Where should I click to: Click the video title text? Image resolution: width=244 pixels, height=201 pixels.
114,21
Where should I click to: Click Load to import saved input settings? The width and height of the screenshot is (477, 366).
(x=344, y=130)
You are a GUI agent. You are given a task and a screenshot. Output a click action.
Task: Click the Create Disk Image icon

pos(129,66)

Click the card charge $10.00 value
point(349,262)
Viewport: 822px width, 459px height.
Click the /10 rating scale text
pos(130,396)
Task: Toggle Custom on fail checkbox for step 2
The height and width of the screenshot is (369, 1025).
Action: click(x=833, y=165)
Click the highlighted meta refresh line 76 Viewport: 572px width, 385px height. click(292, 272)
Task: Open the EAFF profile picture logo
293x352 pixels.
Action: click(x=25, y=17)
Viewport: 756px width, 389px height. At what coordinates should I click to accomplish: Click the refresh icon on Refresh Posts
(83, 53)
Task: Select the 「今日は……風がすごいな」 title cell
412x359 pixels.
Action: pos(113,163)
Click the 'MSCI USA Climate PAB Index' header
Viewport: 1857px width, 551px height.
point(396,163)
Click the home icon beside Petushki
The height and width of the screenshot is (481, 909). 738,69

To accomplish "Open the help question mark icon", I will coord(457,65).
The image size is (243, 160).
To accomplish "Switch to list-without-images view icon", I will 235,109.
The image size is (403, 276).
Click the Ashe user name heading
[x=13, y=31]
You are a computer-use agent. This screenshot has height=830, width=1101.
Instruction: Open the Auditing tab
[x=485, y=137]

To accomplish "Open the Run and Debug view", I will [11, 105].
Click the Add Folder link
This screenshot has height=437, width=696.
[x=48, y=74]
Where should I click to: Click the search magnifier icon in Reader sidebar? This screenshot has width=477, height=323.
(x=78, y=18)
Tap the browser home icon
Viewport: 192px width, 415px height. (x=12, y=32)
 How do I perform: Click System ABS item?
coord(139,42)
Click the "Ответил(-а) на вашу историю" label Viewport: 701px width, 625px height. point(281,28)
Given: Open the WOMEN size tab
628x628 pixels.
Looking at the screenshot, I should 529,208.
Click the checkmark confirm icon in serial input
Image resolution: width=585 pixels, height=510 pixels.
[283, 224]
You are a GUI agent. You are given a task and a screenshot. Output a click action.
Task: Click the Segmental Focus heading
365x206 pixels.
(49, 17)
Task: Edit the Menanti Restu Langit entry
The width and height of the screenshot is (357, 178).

+++

What you are asked to do: Could you state how many lines in the entries contain the word "size"? Reply with nothing but the number.

Written solution: 3